▸ AVAILABLE DATA

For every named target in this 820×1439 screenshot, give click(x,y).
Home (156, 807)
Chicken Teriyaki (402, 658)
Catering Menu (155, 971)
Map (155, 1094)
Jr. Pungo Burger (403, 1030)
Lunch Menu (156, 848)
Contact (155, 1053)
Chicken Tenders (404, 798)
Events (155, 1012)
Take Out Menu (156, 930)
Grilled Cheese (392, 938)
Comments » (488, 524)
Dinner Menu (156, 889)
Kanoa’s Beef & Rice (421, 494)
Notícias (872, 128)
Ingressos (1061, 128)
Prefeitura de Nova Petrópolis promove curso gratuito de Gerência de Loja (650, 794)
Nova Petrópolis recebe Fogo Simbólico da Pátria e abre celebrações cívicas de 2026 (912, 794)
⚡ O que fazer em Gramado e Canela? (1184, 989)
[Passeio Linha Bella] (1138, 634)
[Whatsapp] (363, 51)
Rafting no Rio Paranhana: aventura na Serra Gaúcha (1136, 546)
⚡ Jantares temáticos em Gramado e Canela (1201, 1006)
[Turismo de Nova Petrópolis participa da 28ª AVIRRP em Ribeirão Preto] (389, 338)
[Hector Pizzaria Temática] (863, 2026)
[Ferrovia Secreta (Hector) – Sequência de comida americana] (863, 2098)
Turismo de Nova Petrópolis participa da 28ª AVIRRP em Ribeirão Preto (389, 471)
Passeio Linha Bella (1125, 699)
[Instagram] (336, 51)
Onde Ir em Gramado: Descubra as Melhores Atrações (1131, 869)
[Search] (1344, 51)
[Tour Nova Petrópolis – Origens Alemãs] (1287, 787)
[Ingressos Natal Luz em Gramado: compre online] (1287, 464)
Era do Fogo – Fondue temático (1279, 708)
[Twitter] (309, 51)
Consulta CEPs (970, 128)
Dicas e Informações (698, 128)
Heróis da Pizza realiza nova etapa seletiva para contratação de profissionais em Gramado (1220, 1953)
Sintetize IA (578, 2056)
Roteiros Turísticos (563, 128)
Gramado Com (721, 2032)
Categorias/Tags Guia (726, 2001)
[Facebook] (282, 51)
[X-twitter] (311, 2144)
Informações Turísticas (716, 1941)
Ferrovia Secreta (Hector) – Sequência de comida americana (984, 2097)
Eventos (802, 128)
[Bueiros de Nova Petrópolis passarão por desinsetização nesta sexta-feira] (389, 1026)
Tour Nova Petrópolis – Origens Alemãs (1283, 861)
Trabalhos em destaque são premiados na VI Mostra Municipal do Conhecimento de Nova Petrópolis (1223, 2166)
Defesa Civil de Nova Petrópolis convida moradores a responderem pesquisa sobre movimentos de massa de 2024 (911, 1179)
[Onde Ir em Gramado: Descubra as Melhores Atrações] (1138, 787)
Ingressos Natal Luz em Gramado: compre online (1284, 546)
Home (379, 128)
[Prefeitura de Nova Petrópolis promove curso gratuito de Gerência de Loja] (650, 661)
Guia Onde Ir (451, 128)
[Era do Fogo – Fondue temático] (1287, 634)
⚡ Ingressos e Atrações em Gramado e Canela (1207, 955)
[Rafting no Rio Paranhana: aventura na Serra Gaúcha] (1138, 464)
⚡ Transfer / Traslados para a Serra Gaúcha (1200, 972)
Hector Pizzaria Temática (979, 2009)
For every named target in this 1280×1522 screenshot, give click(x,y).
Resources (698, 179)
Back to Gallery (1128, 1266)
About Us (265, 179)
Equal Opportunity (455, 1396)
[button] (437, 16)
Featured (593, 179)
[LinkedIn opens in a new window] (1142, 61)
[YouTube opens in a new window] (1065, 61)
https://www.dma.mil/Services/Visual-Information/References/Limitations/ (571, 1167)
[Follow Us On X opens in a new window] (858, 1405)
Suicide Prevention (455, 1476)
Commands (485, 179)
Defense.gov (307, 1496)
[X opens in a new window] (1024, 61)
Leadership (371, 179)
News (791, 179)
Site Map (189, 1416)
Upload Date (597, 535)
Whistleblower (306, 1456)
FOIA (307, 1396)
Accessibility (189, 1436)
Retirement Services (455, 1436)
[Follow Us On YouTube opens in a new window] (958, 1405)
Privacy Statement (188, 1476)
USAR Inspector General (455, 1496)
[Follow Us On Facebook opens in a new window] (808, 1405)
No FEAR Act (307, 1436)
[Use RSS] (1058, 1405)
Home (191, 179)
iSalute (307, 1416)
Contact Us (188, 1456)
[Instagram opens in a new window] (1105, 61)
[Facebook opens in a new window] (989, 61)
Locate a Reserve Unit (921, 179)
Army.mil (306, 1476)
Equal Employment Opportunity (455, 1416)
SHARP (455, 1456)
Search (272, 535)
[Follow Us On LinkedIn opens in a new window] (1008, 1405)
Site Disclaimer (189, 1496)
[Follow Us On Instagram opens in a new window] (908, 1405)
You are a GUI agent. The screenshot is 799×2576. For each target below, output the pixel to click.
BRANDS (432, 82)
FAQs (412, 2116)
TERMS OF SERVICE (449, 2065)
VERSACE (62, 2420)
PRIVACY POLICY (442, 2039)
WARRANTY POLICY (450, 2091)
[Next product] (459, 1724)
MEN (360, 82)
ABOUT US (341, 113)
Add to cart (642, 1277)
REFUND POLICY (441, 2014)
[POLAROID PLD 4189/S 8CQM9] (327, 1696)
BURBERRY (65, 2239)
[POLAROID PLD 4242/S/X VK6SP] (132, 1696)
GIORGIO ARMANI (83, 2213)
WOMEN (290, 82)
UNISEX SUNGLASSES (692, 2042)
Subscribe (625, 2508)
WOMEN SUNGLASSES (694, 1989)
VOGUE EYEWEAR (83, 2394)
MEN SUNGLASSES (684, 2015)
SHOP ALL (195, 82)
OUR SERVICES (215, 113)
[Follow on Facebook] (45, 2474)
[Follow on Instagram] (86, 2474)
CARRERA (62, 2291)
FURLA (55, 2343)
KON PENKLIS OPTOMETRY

▸ DIRECTIONS
Once you have read the material above, write all of it out again exactly.

▸ TASK RESULT
For every named target in this 820×1439 screenshot, give click(x,y).
Home (156, 807)
Chicken Teriyaki (402, 658)
Catering Menu (155, 971)
Map (155, 1094)
Jr. Pungo Burger (403, 1030)
Lunch Menu (156, 848)
Contact (155, 1053)
Chicken Tenders (404, 798)
Events (155, 1012)
Take Out Menu (156, 930)
Grilled Cheese (392, 938)
Comments » (488, 524)
Dinner Menu (156, 889)
Kanoa’s Beef & Rice (421, 494)
Notícias (872, 128)
Ingressos (1061, 128)
Prefeitura de Nova Petrópolis promove curso gratuito de Gerência de Loja (650, 794)
Nova Petrópolis recebe Fogo Simbólico da Pátria e abre celebrações cívicas de 2026 (912, 794)
⚡ O que fazer em Gramado e Canela? (1184, 989)
[Passeio Linha Bella] (1138, 634)
[Whatsapp] (363, 51)
Rafting no Rio Paranhana: aventura na Serra Gaúcha (1136, 546)
⚡ Jantares temáticos em Gramado e Canela (1201, 1006)
[Turismo de Nova Petrópolis participa da 28ª AVIRRP em Ribeirão Preto] (389, 338)
[Hector Pizzaria Temática] (863, 2026)
[Ferrovia Secreta (Hector) – Sequência de comida americana] (863, 2098)
Turismo de Nova Petrópolis participa da 28ª AVIRRP em Ribeirão Preto (389, 471)
Passeio Linha Bella (1125, 699)
[Instagram] (336, 51)
Onde Ir em Gramado: Descubra as Melhores Atrações (1131, 869)
[Search] (1344, 51)
[Tour Nova Petrópolis – Origens Alemãs] (1287, 787)
[Ingressos Natal Luz em Gramado: compre online] (1287, 464)
Era do Fogo – Fondue temático (1279, 708)
[Twitter] (309, 51)
Consulta CEPs (970, 128)
Dicas e Informações (698, 128)
Heróis da Pizza realiza nova etapa seletiva para contratação de profissionais em Gramado (1220, 1953)
Sintetize IA (578, 2056)
Roteiros Turísticos (563, 128)
Gramado Com (721, 2032)
Categorias/Tags Guia (726, 2001)
[Facebook] (282, 51)
[X-twitter] (311, 2144)
Informações Turísticas (716, 1941)
Ferrovia Secreta (Hector) – Sequência de comida americana (984, 2097)
Eventos (802, 128)
[Bueiros de Nova Petrópolis passarão por desinsetização nesta sexta-feira] (389, 1026)
Tour Nova Petrópolis – Origens Alemãs (1283, 861)
Trabalhos em destaque são premiados na VI Mostra Municipal do Conhecimento de Nova Petrópolis (1223, 2166)
Defesa Civil de Nova Petrópolis convida moradores a responderem pesquisa sobre movimentos de massa de 2024 (911, 1179)
[Onde Ir em Gramado: Descubra as Melhores Atrações] (1138, 787)
Ingressos Natal Luz em Gramado: compre online (1284, 546)
Home (379, 128)
[Prefeitura de Nova Petrópolis promove curso gratuito de Gerência de Loja] (650, 661)
Guia Onde Ir (451, 128)
[Era do Fogo – Fondue temático] (1287, 634)
⚡ Ingressos e Atrações em Gramado e Canela (1207, 955)
[Rafting no Rio Paranhana: aventura na Serra Gaúcha] (1138, 464)
⚡ Transfer / Traslados para a Serra Gaúcha (1200, 972)
Hector Pizzaria Temática (979, 2009)
For every named target in this 1280×1522 screenshot, give click(x,y).
Resources (698, 179)
Back to Gallery (1128, 1266)
About Us (265, 179)
Equal Opportunity (455, 1396)
[button] (437, 16)
Featured (593, 179)
[LinkedIn opens in a new window] (1142, 61)
[YouTube opens in a new window] (1065, 61)
https://www.dma.mil/Services/Visual-Information/References/Limitations/ (571, 1167)
[Follow Us On X opens in a new window] (858, 1405)
Suicide Prevention (455, 1476)
Commands (485, 179)
Defense.gov (307, 1496)
[X opens in a new window] (1024, 61)
Leadership (371, 179)
News (791, 179)
Site Map (189, 1416)
Upload Date (597, 535)
Whistleblower (306, 1456)
FOIA (307, 1396)
Accessibility (189, 1436)
Retirement Services (455, 1436)
[Follow Us On YouTube opens in a new window] (958, 1405)
Privacy Statement (188, 1476)
USAR Inspector General (455, 1496)
[Follow Us On Facebook opens in a new window] (808, 1405)
No FEAR Act (307, 1436)
[Use RSS] (1058, 1405)
Home (191, 179)
iSalute (307, 1416)
Contact Us (188, 1456)
[Instagram opens in a new window] (1105, 61)
[Facebook opens in a new window] (989, 61)
Locate a Reserve Unit (921, 179)
Army.mil (306, 1476)
Equal Employment Opportunity (455, 1416)
SHARP (455, 1456)
Search (272, 535)
[Follow Us On LinkedIn opens in a new window] (1008, 1405)
Site Disclaimer (189, 1496)
[Follow Us On Instagram opens in a new window] (908, 1405)
You are a GUI agent. The screenshot is 799×2576. For each target below, output the pixel to click.
BRANDS (432, 82)
FAQs (412, 2116)
TERMS OF SERVICE (449, 2065)
VERSACE (62, 2420)
PRIVACY POLICY (442, 2039)
WARRANTY POLICY (450, 2091)
[Next product] (459, 1724)
MEN (360, 82)
ABOUT US (341, 113)
Add to cart (642, 1277)
REFUND POLICY (441, 2014)
[POLAROID PLD 4189/S 8CQM9] (327, 1696)
BURBERRY (65, 2239)
[POLAROID PLD 4242/S/X VK6SP] (132, 1696)
GIORGIO ARMANI (83, 2213)
WOMEN (290, 82)
UNISEX SUNGLASSES (692, 2042)
Subscribe (625, 2508)
WOMEN SUNGLASSES (694, 1989)
VOGUE EYEWEAR (83, 2394)
MEN SUNGLASSES (684, 2015)
SHOP ALL (195, 82)
OUR SERVICES (215, 113)
[Follow on Facebook] (45, 2474)
[Follow on Instagram] (86, 2474)
CARRERA (62, 2291)
FURLA (55, 2343)
KON PENKLIS OPTOMETRY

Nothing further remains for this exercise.